YOUR INSTRUCTIONS:
Arrange each line of the records below as a string in a JSON list, one string per line, with blank lines omitted.

INPUT FOR THIS TASK:
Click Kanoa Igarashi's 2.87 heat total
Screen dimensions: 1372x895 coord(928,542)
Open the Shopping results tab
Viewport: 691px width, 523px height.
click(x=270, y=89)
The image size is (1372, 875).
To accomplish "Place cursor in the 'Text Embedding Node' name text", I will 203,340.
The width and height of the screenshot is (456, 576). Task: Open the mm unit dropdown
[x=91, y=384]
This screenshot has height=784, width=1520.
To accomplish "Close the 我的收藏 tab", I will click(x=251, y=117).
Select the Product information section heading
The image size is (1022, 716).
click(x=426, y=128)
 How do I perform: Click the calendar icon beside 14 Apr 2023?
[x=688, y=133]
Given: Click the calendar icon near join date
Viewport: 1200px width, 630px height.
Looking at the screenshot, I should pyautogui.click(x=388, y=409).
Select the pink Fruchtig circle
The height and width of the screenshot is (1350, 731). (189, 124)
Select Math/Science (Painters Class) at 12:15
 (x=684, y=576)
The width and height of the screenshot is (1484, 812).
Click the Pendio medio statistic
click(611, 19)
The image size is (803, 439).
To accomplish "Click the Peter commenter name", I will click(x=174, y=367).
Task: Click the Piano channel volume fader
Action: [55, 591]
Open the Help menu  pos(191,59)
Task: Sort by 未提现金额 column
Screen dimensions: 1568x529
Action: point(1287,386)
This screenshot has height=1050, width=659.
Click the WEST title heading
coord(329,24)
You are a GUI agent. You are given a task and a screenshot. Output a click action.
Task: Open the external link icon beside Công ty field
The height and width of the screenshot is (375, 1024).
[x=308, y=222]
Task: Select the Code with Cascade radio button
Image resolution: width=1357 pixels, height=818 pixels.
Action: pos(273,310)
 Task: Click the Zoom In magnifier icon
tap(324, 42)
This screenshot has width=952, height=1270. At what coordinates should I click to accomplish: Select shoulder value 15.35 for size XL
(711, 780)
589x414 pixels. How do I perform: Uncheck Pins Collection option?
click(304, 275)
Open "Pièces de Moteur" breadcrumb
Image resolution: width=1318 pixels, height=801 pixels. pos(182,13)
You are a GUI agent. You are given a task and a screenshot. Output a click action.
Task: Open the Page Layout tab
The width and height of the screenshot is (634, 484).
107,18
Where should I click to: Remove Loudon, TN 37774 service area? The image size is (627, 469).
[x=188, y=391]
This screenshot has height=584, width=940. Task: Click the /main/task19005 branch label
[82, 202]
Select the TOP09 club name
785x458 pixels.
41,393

WORKED SOLUTION:
[
  "Click Kanoa Igarashi's 2.87 heat total",
  "Screen dimensions: 1372x895 coord(928,542)",
  "Open the Shopping results tab",
  "Viewport: 691px width, 523px height.",
  "click(x=270, y=89)",
  "The image size is (1372, 875).",
  "To accomplish \"Place cursor in the 'Text Embedding Node' name text\", I will 203,340.",
  "The width and height of the screenshot is (456, 576). Task: Open the mm unit dropdown",
  "[x=91, y=384]",
  "This screenshot has height=784, width=1520.",
  "To accomplish \"Close the 我的收藏 tab\", I will click(x=251, y=117).",
  "Select the Product information section heading",
  "The image size is (1022, 716).",
  "click(x=426, y=128)",
  " How do I perform: Click the calendar icon beside 14 Apr 2023?",
  "[x=688, y=133]",
  "Given: Click the calendar icon near join date",
  "Viewport: 1200px width, 630px height.",
  "Looking at the screenshot, I should pyautogui.click(x=388, y=409).",
  "Select the pink Fruchtig circle",
  "The height and width of the screenshot is (1350, 731). (189, 124)",
  "Select Math/Science (Painters Class) at 12:15",
  " (x=684, y=576)",
  "The width and height of the screenshot is (1484, 812).",
  "Click the Pendio medio statistic",
  "click(611, 19)",
  "The image size is (803, 439).",
  "To accomplish \"Click the Peter commenter name\", I will click(x=174, y=367).",
  "Task: Click the Piano channel volume fader",
  "Action: [55, 591]",
  "Open the Help menu  pos(191,59)",
  "Task: Sort by 未提现金额 column",
  "Screen dimensions: 1568x529",
  "Action: point(1287,386)",
  "This screenshot has height=1050, width=659.",
  "Click the WEST title heading",
  "coord(329,24)",
  "You are a GUI agent. You are given a task and a screenshot. Output a click action.",
  "Task: Open the external link icon beside Công ty field",
  "The height and width of the screenshot is (375, 1024).",
  "[x=308, y=222]",
  "Task: Select the Code with Cascade radio button",
  "Image resolution: width=1357 pixels, height=818 pixels.",
  "Action: pos(273,310)",
  " Task: Click the Zoom In magnifier icon",
  "tap(324, 42)",
  "This screenshot has width=952, height=1270. At what coordinates should I click to accomplish: Select shoulder value 15.35 for size XL",
  "(711, 780)",
  "589x414 pixels. How do I perform: Uncheck Pins Collection option?",
  "click(304, 275)",
  "Open \"Pièces de Moteur\" breadcrumb",
  "Image resolution: width=1318 pixels, height=801 pixels. pos(182,13)",
  "You are a GUI agent. You are given a task and a screenshot. Output a click action.",
  "Task: Open the Page Layout tab",
  "The width and height of the screenshot is (634, 484).",
  "107,18",
  "Where should I click to: Remove Loudon, TN 37774 service area? The image size is (627, 469).",
  "[x=188, y=391]",
  "This screenshot has height=584, width=940. Task: Click the /main/task19005 branch label",
  "[82, 202]",
  "Select the TOP09 club name",
  "785x458 pixels.",
  "41,393"
]